** Opening INFORMATION block **

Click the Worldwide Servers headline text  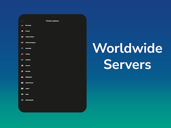click(128, 56)
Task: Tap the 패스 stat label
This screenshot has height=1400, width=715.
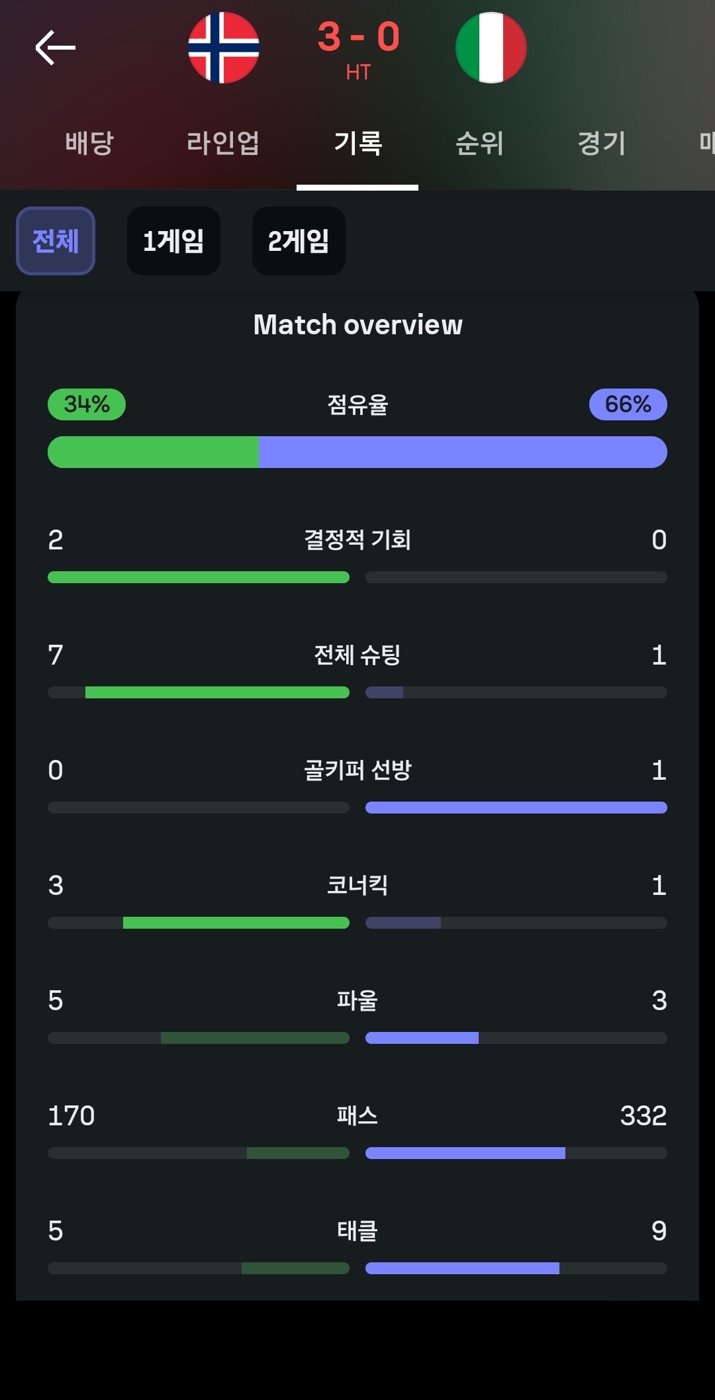Action: click(358, 1115)
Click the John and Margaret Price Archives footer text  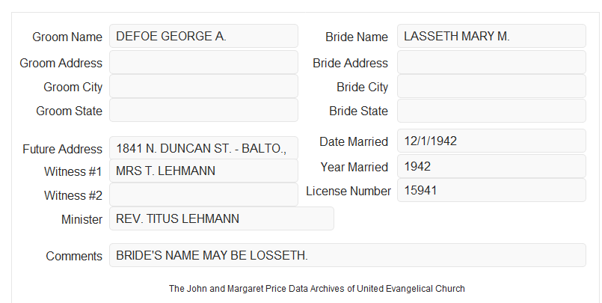[x=317, y=289]
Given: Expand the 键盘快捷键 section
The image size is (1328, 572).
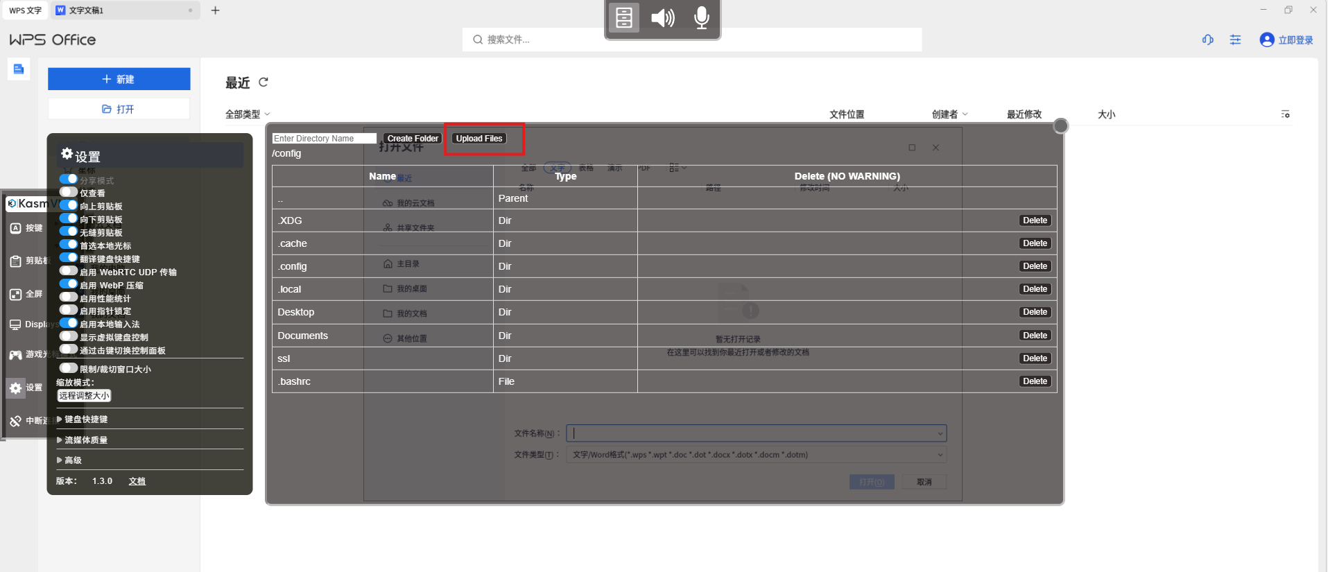Looking at the screenshot, I should click(85, 419).
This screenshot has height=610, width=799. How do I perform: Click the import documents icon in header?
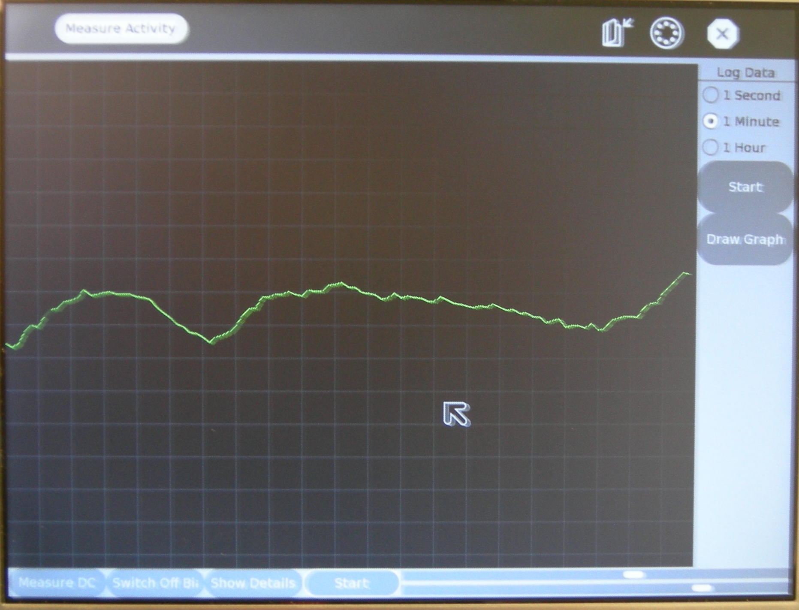(x=617, y=33)
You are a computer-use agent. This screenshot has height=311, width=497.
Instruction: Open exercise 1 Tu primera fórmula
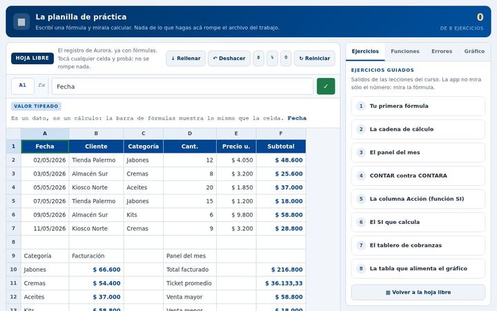point(418,106)
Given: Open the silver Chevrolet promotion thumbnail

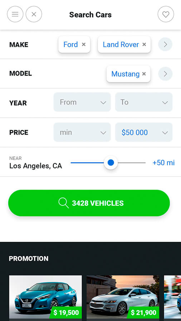Looking at the screenshot, I should pyautogui.click(x=123, y=298).
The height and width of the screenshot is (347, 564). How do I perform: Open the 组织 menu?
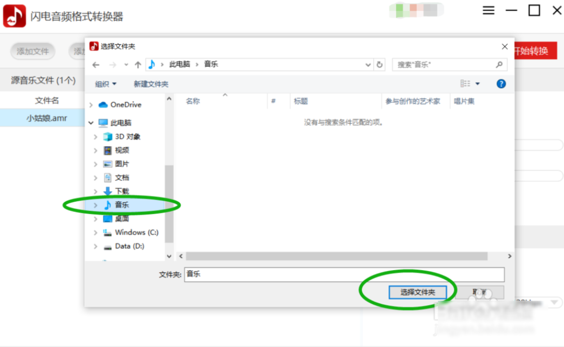106,84
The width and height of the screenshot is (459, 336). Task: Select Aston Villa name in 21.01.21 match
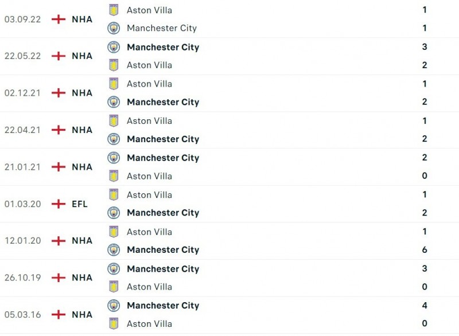pos(149,176)
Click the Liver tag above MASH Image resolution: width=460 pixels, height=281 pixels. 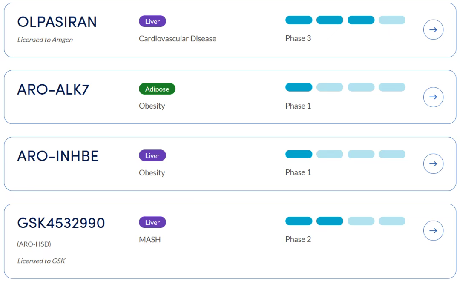pyautogui.click(x=152, y=223)
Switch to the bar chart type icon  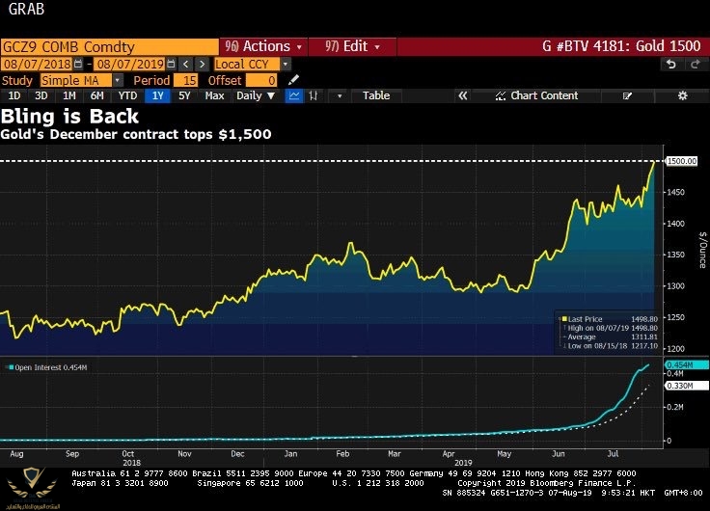(x=314, y=95)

** Closing INFORMATION block **

Return the lines above from the one with "Given: Expand the 键盘快捷键 section" through the one with "You are a computer-use", verbatim and nothing else. Omit every picture.

* **SOLUTION FOR THIS TASK**:
Given: Expand the 键盘快捷键 section
The image size is (1328, 572).
Looking at the screenshot, I should click(85, 419).
This screenshot has height=610, width=799. How do I perform: Click the import documents icon in header?
(x=617, y=33)
You are a computer-use agent. This screenshot has height=311, width=497.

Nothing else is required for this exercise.